**Requirement**
The task calls for an exact retyping of the lines from the one holding "Where should I" through the end of the listing, with pictures omitted and nothing added.

**Data for review**
·····

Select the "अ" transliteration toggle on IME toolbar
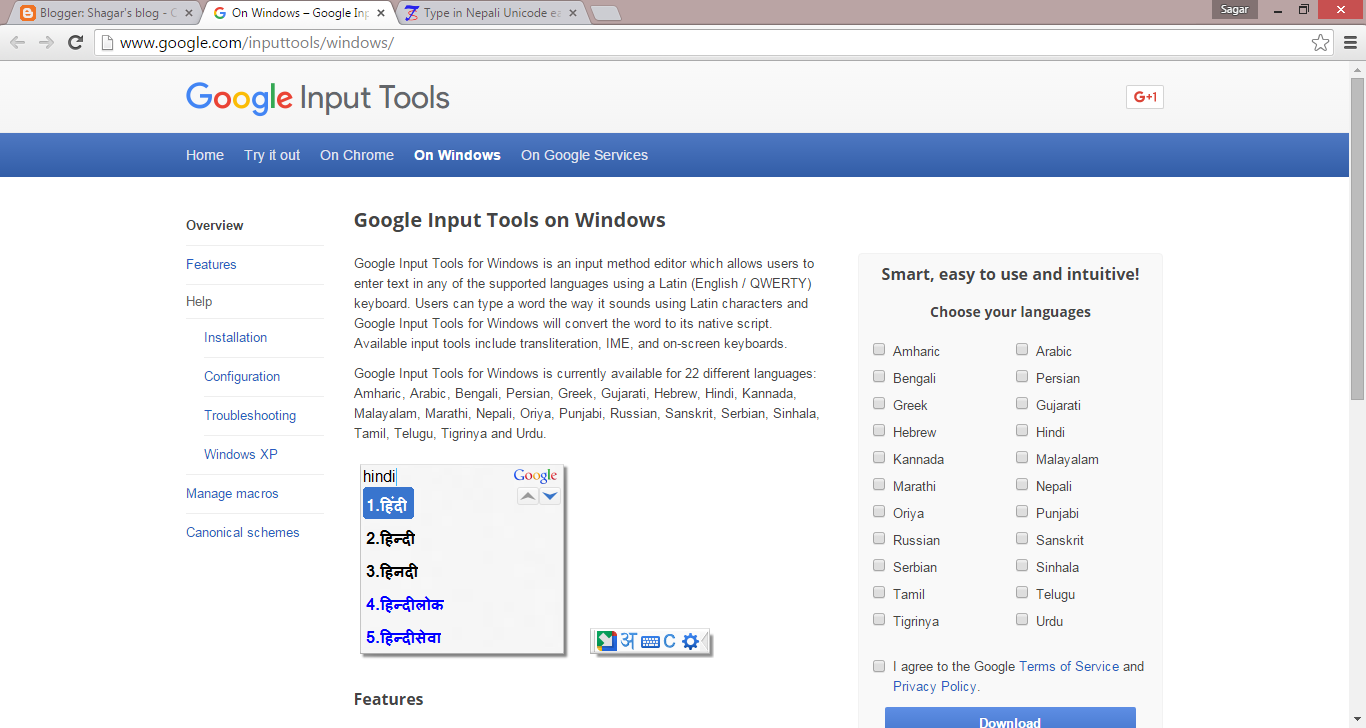The image size is (1366, 728). pyautogui.click(x=628, y=641)
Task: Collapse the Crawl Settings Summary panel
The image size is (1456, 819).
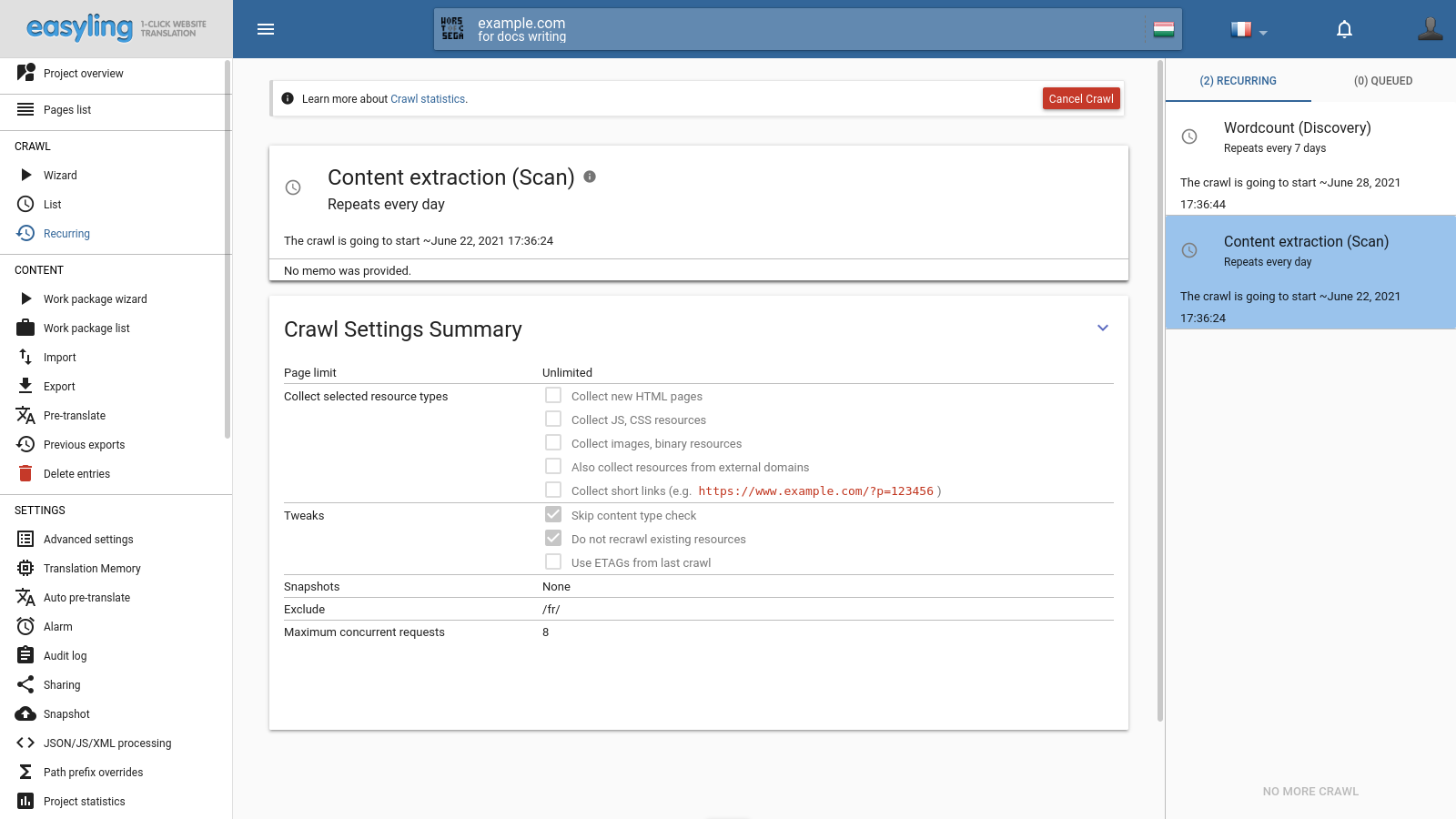Action: point(1103,329)
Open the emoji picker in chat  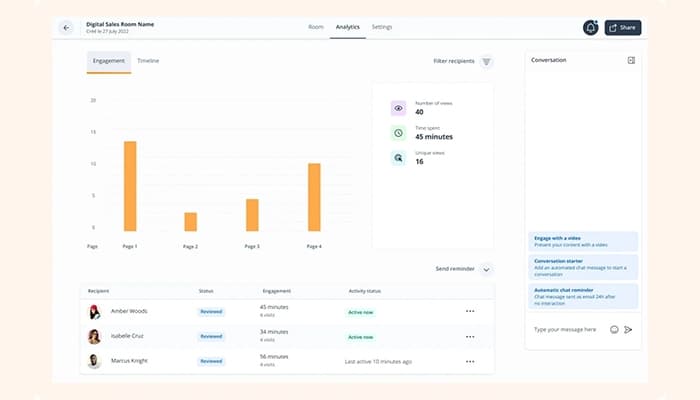click(614, 329)
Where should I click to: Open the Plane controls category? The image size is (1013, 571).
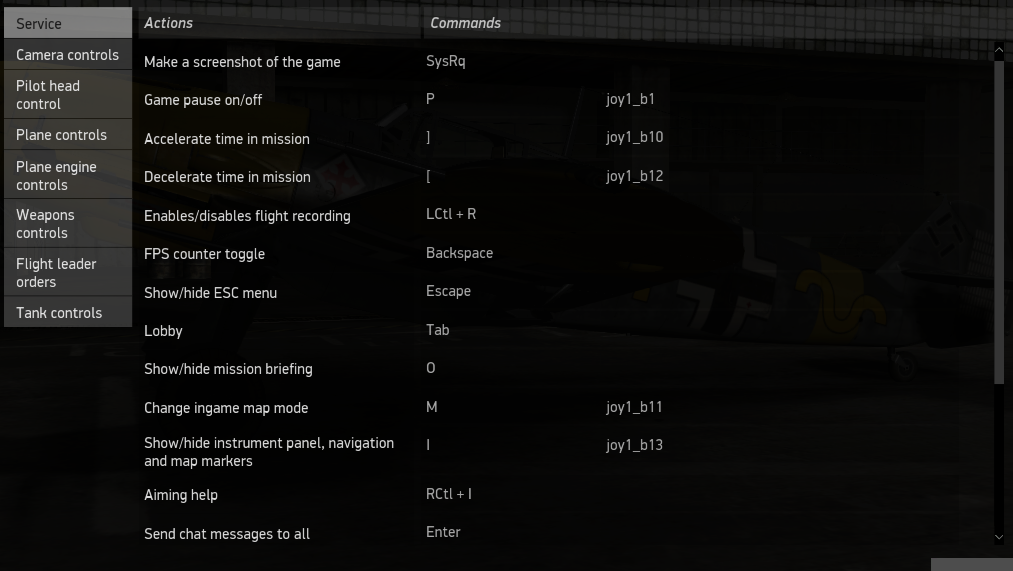pyautogui.click(x=66, y=135)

·····

**Solution to this task**
Where should I click to: Open the Plane controls category? The image size is (1013, 571).
pyautogui.click(x=66, y=135)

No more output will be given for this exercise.